> **EXERCISE INSTRUCTIONS**
[1] For the article on Ontario university admissions, decide whether each statement below agrees with it. Answer yes or no for each and quote the words from the article that decide it.
(a) Fewer offers of admission have been confirmed this year than a year ago.
(b) Queen's University shows a large increase among incoming Ontario high school students.
(c) Final registrations are due in September.
[2] Write a continuation of the article on Ontario university admissions, starting after its last sentence.

---- TEXT PASSAGE

Ontario students are taking up university admission offers at almost the same rate as before the pandemic, suggesting the shift to online education may not drive away as many new students as feared.
The first published data on confirmed offers of acceptance at Ontario universities show almost no difference between this year and last year, although there are sharp contrasts among schools. Queen’s University and Western show large increases among incoming Ontario high school students, while some universities in Northern Ontario and outside the Greater Toronto Area are seeing declines.
Even the numbers of international students, who would face significant hurdles getting to Canada but can enroll online from their home countries, seem to be holding steady in comparison with last year.
Over all, 103,426 offers of admission to domestic and international students have been confirmed, compared with 102,289 a year ago.
But university registrars caution that a lot can change between now and September, when final registrations are due.
The threat of enrolment declines has weighed heavily on universities as they consider the potential effect on their budgets. But with no point of comparison to a global pandemic, making projections has been difficult.

--------
---- EXCERPTED DATA

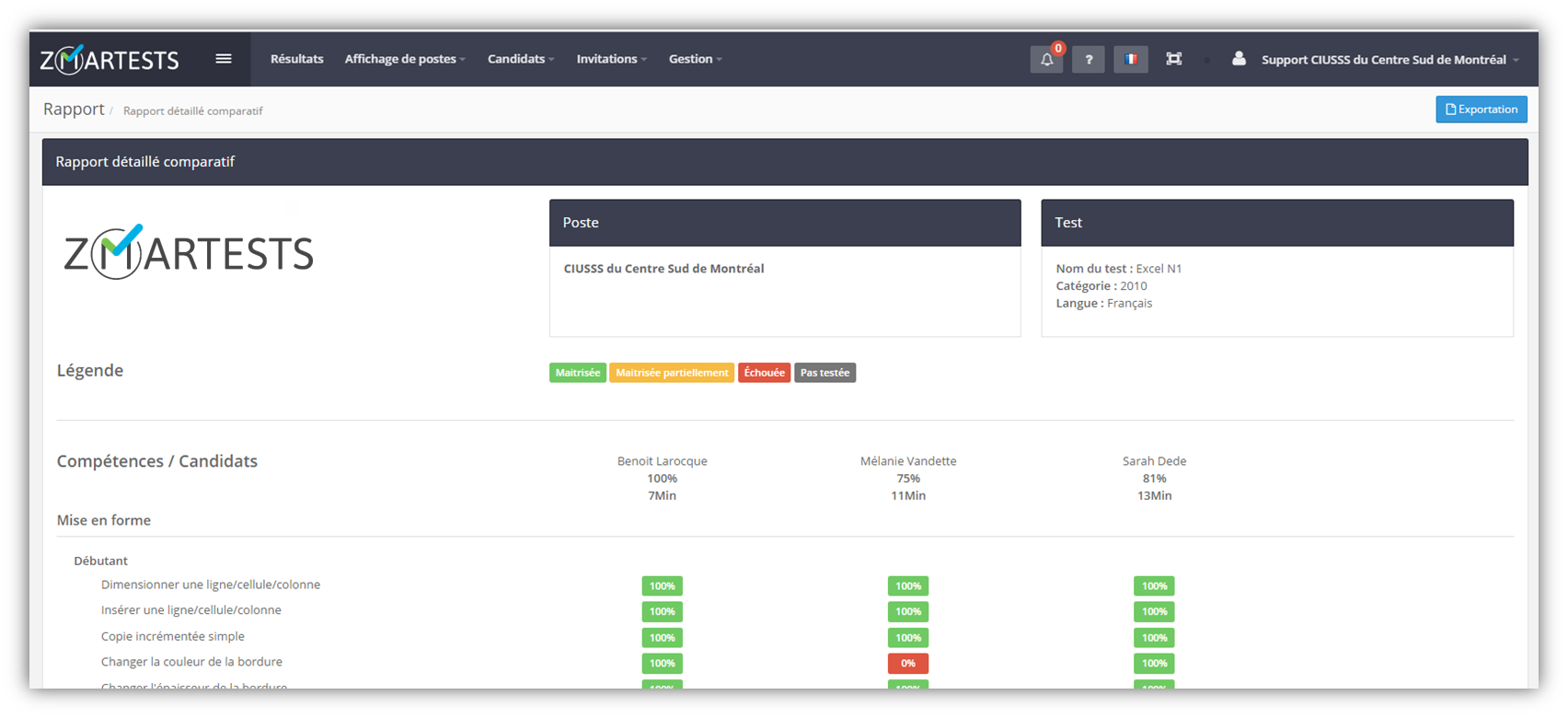This screenshot has width=1568, height=718.
Task: Click the Rapport breadcrumb link
Action: coord(74,110)
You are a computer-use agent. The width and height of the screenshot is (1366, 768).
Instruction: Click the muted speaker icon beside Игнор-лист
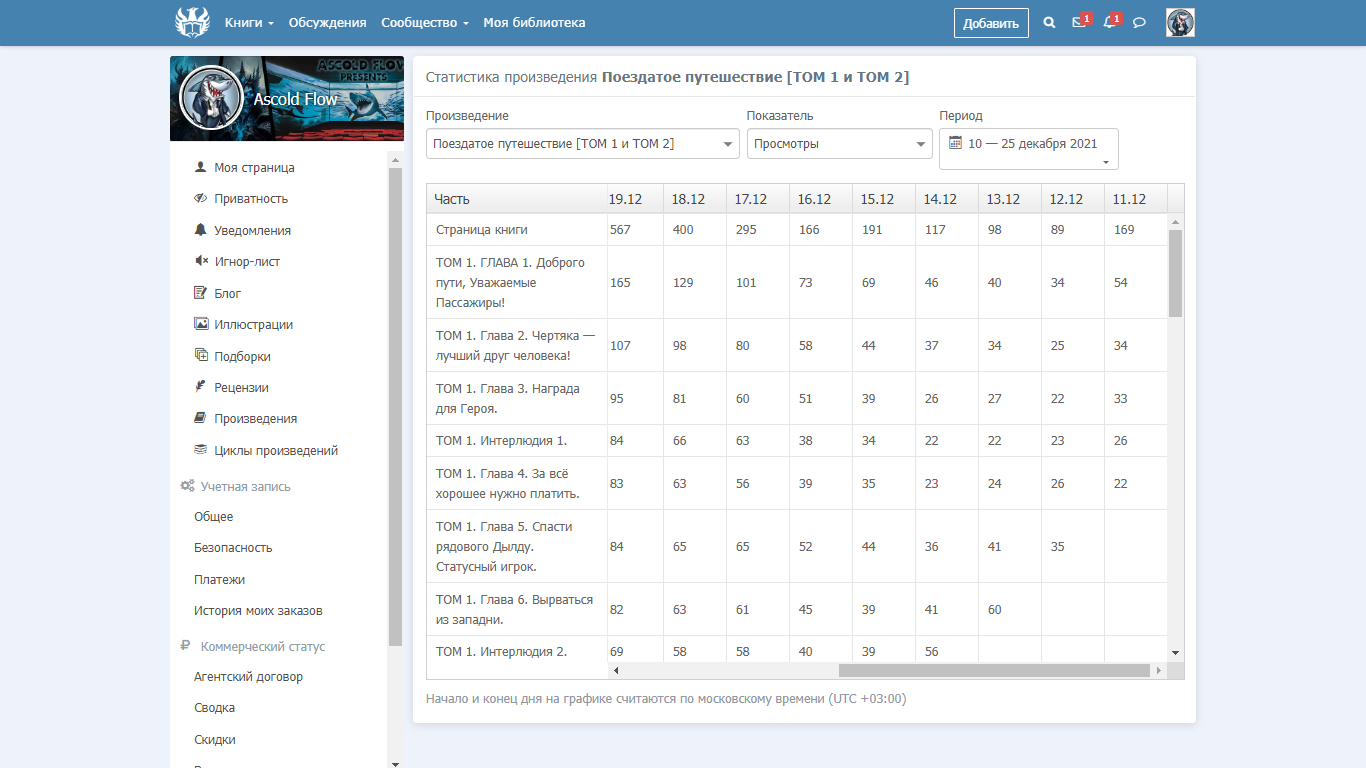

--------

> **ANSWERS FOR THE EXERCISE**
[1]
(a) No: "103,426 offers of admission to domestic and international students have been confirmed, compared with 102,289 a year ago."
(b) Yes: "Queen’s University and Western show large increases among incoming Ontario high school students"
(c) Yes: "a lot can change between now and September, when final registrations are due."

[2]
At Western University, confirmations from students at Ontario high schools are up nearly 28 per cent compared with last year. Registrar Glen Tigert said the university shifted its admission strategy in March to focus on domestic high school students. The thinking at the time was that international students would have a harder time travelling to Canada in the fall, he said. The number of international students who have confirmed an offer of admission at Western is down about 10 per cent compared with last year.
The strategic shift applied to admission offers. Although the final average grade of entering students is expected to remain about the same as last year, the required midyear average was slightly relaxed, Mr. Tigert said.
“We feel good about our numbers, but we are also watching them closely,” Mr. Tigert said. “There’s still a long time between now and September.”
The admissions process this year is particularly tricky because it’s usually guided by historical patterns, which have been completely thrown off by COVID-19.
At the University of Toronto, confirmations from Ontario high-school students are down about 9 per cent, but over all the numbers are up by about 4 per cent, buoyed by an increase in students from outside Ontario as well as a jump of nearly 20 percent in accepted offers from international students, according to registrar Richard Levin.
“We’ve never seen a year like this,” Mr. Levin said. “Normal forecasting is premised on historical data and patterns staying the same. And we just don’t know what’s going to happen.”
Many people have predicted enrolment will fall as a result of the shift to hold classes primarily online at many schools.
“We’ve all seen surveys where students indicate they’d prefer an in-person experience and they might defer, but you have to think about what a student’s options are if they choose not to come to school. A gap year is a great thing in normal circumstances, but now if you can’t travel and you can’t work, it’s not that attractive a prospect,” Mr. Levin said.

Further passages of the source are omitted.